### WHAT IS NEEDED
Work through the data below and give the number of lines holding "download", nothing more.

————

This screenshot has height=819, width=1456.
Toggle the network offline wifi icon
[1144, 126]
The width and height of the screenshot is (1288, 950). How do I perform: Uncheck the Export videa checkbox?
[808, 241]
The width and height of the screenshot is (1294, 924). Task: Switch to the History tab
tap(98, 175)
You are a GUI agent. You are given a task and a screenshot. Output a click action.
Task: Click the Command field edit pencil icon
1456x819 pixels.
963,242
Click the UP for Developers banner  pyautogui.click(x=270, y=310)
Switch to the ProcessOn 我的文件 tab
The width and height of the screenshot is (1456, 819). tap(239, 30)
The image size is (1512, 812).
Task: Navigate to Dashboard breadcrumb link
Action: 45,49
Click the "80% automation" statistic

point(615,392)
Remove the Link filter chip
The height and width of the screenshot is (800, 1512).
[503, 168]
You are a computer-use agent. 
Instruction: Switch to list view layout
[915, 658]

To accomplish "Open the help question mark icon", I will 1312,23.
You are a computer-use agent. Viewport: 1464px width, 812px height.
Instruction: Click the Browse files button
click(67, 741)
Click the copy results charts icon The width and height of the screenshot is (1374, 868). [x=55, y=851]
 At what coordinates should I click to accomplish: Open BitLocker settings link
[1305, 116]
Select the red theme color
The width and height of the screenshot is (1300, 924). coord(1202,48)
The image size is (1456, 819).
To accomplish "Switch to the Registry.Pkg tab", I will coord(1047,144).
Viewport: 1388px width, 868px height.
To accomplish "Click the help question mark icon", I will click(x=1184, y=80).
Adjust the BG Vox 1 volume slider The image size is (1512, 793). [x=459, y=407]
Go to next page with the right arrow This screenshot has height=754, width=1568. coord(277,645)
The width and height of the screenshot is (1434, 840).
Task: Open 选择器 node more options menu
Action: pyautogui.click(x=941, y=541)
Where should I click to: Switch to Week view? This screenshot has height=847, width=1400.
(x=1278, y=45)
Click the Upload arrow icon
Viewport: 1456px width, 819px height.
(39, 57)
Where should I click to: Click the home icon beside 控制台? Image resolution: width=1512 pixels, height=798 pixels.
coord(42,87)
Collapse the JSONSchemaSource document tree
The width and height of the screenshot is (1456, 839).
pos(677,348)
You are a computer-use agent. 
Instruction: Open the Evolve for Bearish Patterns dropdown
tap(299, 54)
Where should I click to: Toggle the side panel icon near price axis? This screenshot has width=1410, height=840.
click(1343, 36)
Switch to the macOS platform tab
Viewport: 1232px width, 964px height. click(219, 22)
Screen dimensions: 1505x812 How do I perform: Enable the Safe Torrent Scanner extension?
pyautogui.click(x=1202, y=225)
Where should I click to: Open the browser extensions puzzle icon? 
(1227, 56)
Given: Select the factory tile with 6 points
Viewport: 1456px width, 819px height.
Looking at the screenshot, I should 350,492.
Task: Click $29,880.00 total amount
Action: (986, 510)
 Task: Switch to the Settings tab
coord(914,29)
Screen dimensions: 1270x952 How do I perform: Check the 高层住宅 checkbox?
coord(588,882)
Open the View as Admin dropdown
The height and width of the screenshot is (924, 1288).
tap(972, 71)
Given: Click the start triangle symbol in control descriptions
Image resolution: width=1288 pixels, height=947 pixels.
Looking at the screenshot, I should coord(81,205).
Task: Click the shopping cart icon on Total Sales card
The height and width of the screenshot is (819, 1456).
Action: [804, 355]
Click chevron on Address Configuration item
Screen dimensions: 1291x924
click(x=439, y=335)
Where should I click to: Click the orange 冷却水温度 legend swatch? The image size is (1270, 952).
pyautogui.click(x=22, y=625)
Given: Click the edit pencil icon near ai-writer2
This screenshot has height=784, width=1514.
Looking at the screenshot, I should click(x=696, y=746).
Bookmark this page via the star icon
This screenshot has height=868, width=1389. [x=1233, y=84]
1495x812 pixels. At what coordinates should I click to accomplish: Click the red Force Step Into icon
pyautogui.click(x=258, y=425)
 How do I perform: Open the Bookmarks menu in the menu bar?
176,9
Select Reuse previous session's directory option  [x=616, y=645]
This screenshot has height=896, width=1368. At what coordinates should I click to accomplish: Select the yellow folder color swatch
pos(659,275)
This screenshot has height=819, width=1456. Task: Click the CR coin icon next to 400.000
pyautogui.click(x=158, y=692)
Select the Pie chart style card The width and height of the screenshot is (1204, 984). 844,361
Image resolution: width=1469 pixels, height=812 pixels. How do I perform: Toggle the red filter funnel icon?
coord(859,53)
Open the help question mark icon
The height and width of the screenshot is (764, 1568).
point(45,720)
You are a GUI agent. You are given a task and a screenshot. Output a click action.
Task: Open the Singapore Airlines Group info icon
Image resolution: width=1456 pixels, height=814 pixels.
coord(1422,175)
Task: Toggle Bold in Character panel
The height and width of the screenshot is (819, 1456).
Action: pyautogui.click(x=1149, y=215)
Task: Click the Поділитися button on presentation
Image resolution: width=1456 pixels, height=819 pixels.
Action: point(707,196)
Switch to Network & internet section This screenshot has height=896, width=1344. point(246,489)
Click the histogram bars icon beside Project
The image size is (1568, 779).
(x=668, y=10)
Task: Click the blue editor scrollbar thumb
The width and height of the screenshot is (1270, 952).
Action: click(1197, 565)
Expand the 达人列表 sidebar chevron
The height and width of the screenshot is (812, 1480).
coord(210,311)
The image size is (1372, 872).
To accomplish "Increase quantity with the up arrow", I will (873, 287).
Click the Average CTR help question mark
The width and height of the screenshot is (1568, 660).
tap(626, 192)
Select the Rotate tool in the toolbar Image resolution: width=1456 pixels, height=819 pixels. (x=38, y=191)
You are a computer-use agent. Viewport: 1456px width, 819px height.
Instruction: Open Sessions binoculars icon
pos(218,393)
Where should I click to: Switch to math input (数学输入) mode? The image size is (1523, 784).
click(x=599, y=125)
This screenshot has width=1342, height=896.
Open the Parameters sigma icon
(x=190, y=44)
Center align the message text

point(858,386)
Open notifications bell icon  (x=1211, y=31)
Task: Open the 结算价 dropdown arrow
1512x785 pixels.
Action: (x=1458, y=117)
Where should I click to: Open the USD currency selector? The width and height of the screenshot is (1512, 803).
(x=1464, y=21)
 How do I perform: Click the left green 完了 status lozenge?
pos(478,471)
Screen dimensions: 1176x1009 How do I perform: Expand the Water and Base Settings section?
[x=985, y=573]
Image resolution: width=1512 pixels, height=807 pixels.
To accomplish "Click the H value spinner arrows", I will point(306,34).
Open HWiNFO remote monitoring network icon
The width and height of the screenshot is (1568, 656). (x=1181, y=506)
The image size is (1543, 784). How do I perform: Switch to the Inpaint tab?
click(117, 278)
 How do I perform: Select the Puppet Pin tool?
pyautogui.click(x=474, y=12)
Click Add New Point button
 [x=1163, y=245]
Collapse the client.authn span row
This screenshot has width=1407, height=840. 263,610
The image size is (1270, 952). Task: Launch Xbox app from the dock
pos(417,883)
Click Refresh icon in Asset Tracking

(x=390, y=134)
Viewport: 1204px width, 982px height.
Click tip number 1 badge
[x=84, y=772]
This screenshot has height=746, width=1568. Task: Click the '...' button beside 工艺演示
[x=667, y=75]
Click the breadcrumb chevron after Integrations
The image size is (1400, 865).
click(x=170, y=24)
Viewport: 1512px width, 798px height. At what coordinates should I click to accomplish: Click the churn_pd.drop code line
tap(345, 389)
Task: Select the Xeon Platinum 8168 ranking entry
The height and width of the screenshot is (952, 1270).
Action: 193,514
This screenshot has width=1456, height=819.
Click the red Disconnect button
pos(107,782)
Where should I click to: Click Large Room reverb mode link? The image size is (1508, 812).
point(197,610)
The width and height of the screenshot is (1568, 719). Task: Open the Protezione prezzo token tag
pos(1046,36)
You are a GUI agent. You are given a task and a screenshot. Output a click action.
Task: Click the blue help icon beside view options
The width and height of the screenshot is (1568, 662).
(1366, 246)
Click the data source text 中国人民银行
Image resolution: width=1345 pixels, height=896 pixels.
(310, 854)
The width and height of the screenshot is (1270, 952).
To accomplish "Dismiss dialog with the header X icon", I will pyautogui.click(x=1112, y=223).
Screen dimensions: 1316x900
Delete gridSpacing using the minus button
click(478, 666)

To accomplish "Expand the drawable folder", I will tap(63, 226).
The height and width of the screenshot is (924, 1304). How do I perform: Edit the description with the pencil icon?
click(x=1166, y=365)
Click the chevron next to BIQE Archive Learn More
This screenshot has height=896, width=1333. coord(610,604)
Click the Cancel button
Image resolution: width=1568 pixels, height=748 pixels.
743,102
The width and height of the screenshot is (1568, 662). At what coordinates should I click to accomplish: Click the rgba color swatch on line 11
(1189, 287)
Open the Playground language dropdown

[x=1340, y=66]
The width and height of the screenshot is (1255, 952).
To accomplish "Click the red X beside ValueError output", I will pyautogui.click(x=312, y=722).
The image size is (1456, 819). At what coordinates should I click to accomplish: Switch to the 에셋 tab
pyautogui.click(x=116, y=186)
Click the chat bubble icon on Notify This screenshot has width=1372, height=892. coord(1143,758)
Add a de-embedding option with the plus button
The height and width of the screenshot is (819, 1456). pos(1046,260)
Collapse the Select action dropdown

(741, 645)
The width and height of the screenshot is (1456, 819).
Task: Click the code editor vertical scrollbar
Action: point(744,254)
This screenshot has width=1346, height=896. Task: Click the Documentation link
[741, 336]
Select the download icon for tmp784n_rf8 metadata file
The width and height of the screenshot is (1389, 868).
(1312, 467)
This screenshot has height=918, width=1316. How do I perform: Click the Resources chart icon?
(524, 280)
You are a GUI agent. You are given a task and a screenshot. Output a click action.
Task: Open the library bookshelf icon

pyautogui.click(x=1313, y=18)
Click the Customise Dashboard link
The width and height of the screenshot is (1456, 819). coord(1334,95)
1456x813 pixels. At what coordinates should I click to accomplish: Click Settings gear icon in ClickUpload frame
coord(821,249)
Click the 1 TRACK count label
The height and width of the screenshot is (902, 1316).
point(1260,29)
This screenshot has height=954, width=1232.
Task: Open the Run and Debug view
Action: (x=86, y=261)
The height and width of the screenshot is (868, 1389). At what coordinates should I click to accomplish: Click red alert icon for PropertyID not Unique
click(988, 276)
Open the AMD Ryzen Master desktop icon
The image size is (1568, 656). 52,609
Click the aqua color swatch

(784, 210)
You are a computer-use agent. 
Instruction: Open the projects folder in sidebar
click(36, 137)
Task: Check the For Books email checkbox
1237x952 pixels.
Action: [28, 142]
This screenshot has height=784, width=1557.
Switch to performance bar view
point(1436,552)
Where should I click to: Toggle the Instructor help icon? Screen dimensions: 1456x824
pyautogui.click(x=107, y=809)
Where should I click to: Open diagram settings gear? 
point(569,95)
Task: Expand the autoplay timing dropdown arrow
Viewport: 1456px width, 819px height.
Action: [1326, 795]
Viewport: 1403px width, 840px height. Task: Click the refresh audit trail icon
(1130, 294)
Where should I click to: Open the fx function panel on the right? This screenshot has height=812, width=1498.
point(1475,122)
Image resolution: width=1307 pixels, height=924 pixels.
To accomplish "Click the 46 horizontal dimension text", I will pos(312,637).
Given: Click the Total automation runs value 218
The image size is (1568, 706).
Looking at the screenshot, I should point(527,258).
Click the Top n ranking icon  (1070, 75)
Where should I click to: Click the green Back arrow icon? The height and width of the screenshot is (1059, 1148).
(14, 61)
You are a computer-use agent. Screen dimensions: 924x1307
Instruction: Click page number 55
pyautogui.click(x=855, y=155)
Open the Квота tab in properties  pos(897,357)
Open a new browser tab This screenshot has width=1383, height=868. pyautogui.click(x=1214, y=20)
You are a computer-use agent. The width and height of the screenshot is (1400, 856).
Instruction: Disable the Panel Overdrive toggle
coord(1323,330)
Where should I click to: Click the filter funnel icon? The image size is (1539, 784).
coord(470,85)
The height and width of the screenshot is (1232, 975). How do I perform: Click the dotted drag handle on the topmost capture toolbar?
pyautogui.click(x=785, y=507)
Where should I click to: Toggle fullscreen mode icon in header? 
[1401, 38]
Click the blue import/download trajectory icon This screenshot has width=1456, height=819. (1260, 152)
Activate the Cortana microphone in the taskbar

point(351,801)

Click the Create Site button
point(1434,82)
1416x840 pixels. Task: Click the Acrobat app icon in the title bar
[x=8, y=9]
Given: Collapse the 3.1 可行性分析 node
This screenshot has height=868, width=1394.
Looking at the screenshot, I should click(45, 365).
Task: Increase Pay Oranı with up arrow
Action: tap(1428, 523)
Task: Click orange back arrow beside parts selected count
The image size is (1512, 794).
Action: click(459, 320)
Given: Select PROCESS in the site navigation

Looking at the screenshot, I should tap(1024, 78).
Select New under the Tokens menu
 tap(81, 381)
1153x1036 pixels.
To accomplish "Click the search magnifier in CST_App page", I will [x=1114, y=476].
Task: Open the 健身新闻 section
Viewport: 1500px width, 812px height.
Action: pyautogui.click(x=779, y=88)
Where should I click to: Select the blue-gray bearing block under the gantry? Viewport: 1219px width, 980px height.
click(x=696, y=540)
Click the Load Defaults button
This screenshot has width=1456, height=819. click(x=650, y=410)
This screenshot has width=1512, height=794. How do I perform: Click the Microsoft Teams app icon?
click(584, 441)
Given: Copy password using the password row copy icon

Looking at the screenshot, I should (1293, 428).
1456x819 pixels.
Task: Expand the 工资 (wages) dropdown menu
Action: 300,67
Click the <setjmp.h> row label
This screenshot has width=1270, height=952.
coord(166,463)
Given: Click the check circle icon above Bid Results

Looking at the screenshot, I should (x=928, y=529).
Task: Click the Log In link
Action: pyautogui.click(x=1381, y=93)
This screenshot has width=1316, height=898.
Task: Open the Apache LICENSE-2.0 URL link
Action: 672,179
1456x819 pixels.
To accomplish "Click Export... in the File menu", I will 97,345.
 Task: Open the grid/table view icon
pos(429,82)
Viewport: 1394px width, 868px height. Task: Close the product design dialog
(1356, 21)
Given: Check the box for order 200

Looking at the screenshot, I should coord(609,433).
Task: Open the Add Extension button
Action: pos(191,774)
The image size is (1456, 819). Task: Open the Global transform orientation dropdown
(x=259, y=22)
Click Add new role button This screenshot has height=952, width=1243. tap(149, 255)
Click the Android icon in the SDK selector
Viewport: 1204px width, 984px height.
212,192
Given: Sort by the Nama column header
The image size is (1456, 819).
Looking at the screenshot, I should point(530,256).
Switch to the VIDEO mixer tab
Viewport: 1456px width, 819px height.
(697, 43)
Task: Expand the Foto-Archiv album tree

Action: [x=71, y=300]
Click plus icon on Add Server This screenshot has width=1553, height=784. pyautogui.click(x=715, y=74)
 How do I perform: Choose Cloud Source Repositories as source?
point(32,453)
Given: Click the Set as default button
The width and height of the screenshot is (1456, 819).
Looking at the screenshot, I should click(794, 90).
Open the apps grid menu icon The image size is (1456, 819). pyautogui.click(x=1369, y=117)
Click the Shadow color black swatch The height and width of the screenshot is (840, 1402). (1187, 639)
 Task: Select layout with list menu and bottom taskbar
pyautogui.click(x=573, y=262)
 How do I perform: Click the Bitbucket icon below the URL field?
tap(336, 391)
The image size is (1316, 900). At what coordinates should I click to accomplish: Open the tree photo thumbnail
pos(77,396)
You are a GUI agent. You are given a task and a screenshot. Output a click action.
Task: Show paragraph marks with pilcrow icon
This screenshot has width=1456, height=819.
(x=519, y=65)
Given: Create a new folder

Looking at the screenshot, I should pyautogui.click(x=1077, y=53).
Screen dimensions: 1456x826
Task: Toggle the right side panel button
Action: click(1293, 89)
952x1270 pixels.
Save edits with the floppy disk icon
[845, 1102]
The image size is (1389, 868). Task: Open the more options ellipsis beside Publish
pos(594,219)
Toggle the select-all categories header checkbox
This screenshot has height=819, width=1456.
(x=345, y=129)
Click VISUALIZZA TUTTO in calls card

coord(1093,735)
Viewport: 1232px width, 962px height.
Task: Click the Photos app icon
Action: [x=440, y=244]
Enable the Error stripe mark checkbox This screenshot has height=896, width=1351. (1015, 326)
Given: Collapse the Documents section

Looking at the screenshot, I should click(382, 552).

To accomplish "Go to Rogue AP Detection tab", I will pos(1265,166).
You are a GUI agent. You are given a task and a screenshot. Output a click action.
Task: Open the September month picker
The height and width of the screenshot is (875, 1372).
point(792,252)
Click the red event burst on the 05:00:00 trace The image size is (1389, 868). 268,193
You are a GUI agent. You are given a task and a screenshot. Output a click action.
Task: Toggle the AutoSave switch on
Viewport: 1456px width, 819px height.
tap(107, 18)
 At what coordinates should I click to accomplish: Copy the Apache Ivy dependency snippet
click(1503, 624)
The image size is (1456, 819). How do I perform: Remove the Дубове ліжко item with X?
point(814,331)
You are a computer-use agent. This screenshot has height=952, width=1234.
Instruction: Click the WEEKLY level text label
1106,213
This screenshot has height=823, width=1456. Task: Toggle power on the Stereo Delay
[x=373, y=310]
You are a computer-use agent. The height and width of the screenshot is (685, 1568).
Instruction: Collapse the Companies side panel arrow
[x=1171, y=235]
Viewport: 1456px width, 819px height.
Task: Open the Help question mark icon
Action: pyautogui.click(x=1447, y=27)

————

### COMPLETED TASK
2